As the voting deadline approaches, and as I have been thinking very hard about what I would want to accomplish on ZCG if elected, I have been working on an idea that I believe could materially improve the grant process: re-architecting the ZCG application and grants-management workflow.
Today, the system appears to rely on a disjointed collection of tools: GitHub issues for applications, GitHub labels for workflow state, Google Sheets for grant and milestone tracking, forum threads for public discussion and updates, Jotform for certain RFP-related intake, and separate FPF/ZCG manual processes for review, KYC, agreements, payment approvals, and operational follow-through. Each of these tools has value, and the public history they contain should be preserved. But together they do not form a coherent system. There is no single canonical grant object, no unified workflow model, no consistent audit trail, and no clear public/private data boundary. A great deal of the real “system” is the human effort required to keep all of these surfaces aligned.

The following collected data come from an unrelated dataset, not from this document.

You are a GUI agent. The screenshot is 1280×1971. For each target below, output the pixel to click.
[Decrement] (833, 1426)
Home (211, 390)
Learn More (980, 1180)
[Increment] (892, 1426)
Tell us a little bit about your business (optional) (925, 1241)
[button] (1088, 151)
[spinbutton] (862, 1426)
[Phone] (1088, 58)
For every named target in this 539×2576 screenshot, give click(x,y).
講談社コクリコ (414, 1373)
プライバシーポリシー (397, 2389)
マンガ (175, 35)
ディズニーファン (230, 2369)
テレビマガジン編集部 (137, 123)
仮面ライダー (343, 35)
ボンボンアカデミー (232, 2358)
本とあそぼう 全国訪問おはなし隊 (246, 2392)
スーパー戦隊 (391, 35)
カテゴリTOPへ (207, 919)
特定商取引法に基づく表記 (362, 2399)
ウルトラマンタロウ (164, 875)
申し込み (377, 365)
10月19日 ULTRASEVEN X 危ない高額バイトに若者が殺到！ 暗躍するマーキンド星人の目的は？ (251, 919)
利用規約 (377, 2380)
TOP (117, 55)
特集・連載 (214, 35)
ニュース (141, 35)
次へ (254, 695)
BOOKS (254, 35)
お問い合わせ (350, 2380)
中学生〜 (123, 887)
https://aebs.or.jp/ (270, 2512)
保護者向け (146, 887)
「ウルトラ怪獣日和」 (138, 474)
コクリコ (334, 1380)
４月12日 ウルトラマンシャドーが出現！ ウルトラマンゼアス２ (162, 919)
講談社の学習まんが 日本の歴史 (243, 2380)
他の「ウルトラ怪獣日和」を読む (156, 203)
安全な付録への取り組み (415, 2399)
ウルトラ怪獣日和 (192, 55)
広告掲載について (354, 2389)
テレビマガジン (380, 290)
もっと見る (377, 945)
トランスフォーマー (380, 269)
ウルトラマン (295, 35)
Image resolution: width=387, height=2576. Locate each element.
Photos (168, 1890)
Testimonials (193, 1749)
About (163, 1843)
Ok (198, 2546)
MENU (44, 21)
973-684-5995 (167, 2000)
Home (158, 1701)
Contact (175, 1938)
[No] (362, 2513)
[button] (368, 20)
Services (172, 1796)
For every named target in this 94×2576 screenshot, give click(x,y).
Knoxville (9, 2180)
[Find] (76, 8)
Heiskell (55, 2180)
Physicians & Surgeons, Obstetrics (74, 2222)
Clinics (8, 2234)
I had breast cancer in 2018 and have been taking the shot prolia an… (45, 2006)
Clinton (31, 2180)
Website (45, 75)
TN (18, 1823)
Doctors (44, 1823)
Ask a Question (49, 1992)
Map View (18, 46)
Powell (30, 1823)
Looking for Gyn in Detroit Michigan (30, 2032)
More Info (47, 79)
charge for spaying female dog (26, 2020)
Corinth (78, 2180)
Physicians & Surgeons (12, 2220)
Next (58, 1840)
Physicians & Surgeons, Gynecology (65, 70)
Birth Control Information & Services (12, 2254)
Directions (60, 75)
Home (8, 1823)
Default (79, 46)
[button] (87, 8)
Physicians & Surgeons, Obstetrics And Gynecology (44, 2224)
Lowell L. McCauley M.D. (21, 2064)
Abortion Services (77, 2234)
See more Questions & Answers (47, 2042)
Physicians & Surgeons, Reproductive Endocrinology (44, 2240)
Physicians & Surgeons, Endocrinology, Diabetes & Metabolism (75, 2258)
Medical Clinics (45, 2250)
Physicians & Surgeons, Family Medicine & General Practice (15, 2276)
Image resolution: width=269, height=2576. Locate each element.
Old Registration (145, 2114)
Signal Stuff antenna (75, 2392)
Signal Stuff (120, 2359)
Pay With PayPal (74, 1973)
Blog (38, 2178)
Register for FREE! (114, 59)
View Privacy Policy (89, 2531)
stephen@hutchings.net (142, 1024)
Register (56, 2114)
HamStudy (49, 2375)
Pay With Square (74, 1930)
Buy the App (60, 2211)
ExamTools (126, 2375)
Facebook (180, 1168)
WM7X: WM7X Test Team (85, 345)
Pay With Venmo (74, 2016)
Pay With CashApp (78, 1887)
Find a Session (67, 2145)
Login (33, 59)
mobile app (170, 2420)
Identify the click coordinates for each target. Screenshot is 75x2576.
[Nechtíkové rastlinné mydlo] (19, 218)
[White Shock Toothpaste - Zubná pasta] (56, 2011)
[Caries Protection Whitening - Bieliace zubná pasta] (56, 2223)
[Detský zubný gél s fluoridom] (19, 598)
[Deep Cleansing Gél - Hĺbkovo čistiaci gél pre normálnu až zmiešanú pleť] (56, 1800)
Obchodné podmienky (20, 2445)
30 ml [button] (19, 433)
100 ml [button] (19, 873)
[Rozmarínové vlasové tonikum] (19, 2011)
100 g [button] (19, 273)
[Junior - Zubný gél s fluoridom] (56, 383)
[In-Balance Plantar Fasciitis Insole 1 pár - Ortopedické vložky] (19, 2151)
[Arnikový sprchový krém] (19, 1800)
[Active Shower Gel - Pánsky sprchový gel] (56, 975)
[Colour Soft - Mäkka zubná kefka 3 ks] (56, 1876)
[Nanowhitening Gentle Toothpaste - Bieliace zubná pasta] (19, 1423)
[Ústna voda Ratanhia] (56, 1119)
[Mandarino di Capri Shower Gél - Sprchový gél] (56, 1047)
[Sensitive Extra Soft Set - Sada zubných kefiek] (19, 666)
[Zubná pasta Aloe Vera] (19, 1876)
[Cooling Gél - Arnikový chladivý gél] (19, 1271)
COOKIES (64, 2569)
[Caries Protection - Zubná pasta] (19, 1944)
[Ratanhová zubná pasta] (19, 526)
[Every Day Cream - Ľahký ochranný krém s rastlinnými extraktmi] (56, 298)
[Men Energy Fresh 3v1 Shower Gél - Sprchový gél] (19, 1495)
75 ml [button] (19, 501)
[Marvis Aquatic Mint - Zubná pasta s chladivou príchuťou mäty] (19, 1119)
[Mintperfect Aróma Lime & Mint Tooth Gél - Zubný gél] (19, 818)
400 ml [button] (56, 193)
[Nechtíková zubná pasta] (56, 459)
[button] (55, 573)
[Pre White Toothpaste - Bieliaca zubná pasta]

I think ZCG should move toward a purpose-built grants operating system: one that mirrors and reconciles the existing public record, preserves source evidence, and gradually establishes a canonical model for applications, grants, milestones, progress updates, payment status, reporting, and public transparency. The goal would not be to abruptly abandon GitHub, the forum, or the existing Sheet. The goal would be to make those systems sources, mirrors, archives, or publication surfaces, while the actual grant lifecycle is managed in a structured, auditable, and transparent platform.
I have begun prototyping this direction at https://zcg.pgpz.org (Github at GitHub - paulbrigner/ZCG · GitHub) The end state I envision is a system with a public transparency layer for the community, an applicant-facing workflow that is easier to use than GitHub issue forms, and an internal ZCG/FPF operations console with appropriate permissions, auditability, and public/private boundaries. In other words, the simple thesis is that ZCG needs one coherent grants model; the complex work is migrating toward that model carefully, without losing the public trust, history, and openness that already matter to the Zcash ecosystem.
I look forward to taking on this challenge, if elected.